"MASA DEPAN KONSTITUSI: EMAS DENGAN INTEGRITAS ATAU LEMAH KARENA KEPENTINGAN”
Oleh : Tias Cahyani Lestari
Indonesia sebagai negara hukum dan berdaulat memiliki sejarah panjang tentang konstitusi. Indonesia memiliki konstitusi sebagai dasar negara yang dijadikan pedoman kehidupan berbangsa dan bernegara. Hukum berfungsi menjadi salah satu instrumen yang krusial dalam suatu negara dengan menjamin tegaknya keadilan, ketertiban, dan kesejahteraan masyarakatnya. Negara tanpa hukum yang mengatur bagai hujan disertai badai. Kebebasan menjadi legal, orang-orang berakal dimusnahkan, kenikmatan menjadi segalanya bagi mereka yang liberalis. Miris.

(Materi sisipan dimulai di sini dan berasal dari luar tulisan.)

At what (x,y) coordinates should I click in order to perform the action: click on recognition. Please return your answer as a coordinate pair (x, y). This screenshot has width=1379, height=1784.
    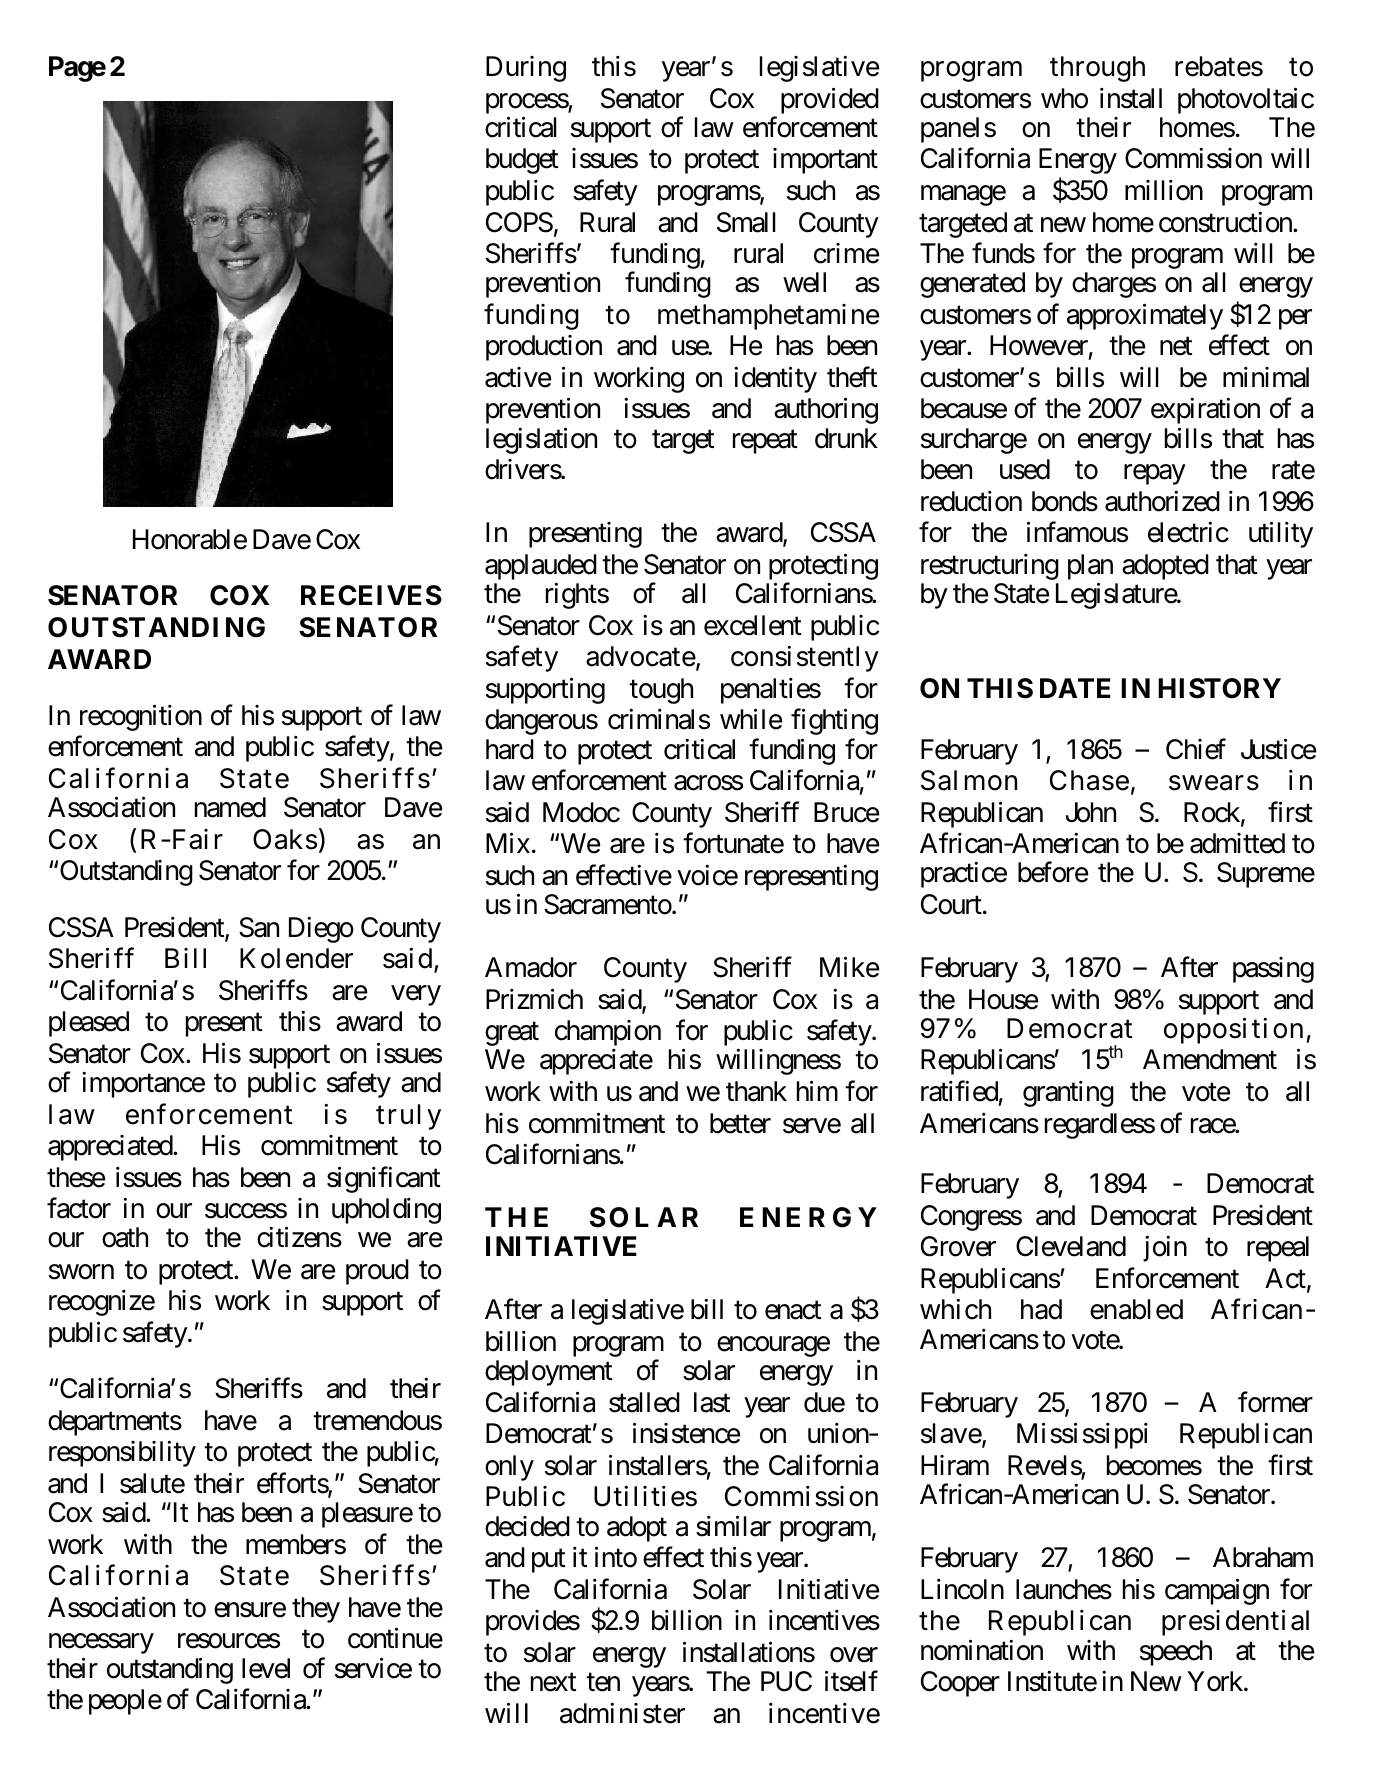
    Looking at the image, I should click on (141, 717).
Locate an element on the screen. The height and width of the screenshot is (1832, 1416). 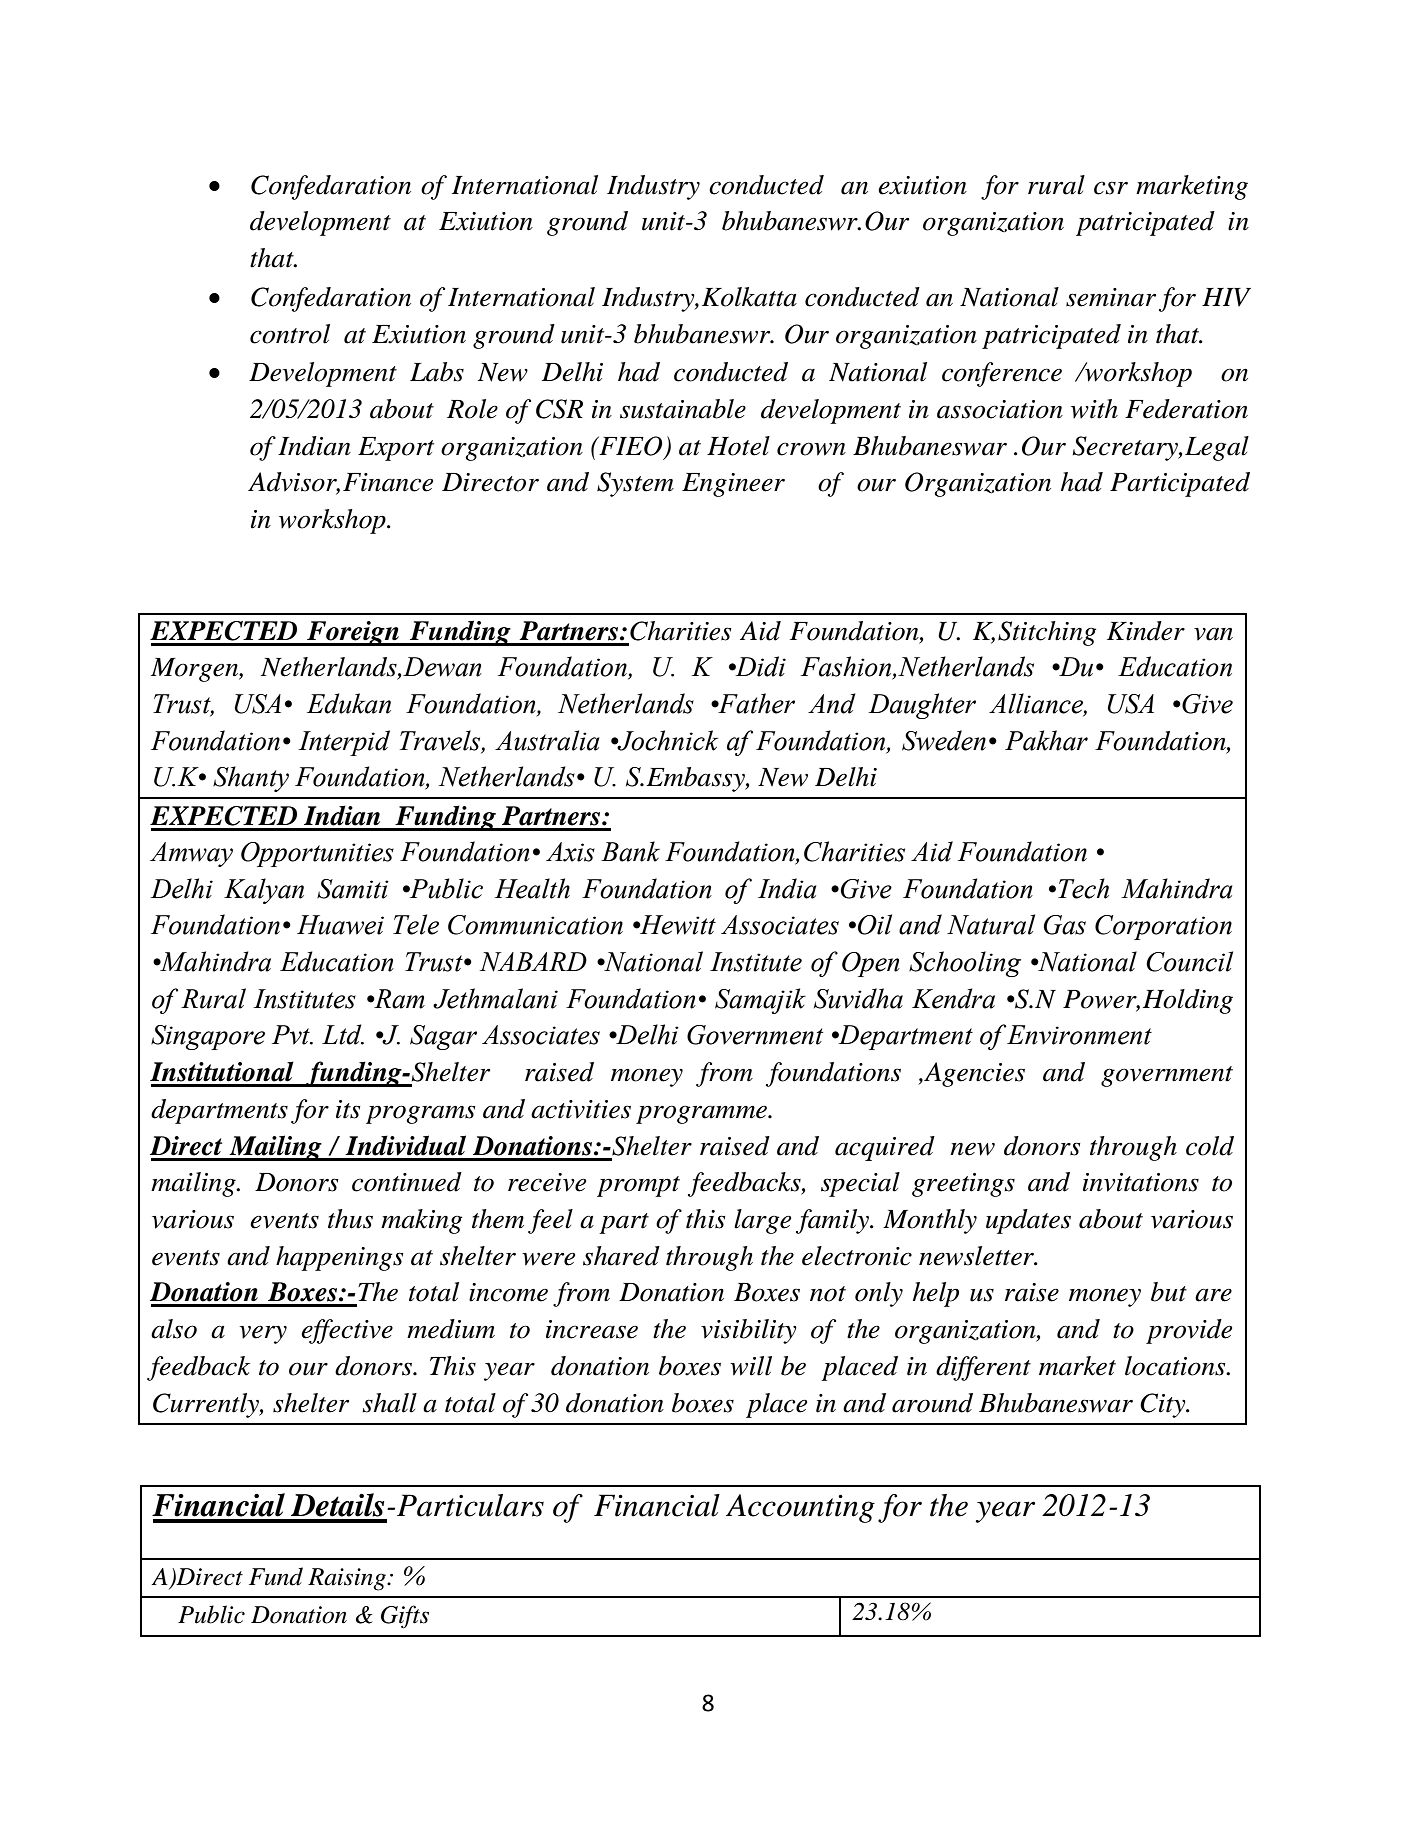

Sebagai negara yang sudah diakui kemerdekaannya, segala sesuatu yang dijalankan harus sesuai dengan amanat konstitusi. Secara hierarki, hukum yang paling utama dan fundamental adalah konstitusi (Ngainnur Rohmah, 2021). Memaknai negara Indonesia berdasar atas hukum (rechsstaat), tidak berdasarkan atas kekuasaan belaka (machsstaat), maka pemerintah harus berdasar atas hukum dan konstitusi (hukum dasar), tidak bersifat absolutism. Fungsi konstitusi menentukan batas-batas kekuasaan. Hal ini menjelaskan bahwa segala aktivitas negara dan pemerintah harus didasarkan pada hukum.
Dari kacamata penulis, produk hukum yang sudah disahkan hari ini, umumnya berseberangan dengan amanat konstitusi. Mengapa? Hukum hari ini dikemas bukan atas dasar rakyat melainkan untuk kepentingan korporat. Rakyat semakin melarat, korporat tambah asik untuk menjilat. Perseteruan, aksi besar-besaran, pengajuan judicial review ke Mahkamah Konstitusi menjadi sebuah bentuk perlawanan rakyat yang sudah semakin kecewa dari kepemimpinan hari ini. Harus dipahami, sebagai negara hukum, tidak hanya konstitusional pasal yang harus diuji, melainkan juga proses pembuatan undang-undang.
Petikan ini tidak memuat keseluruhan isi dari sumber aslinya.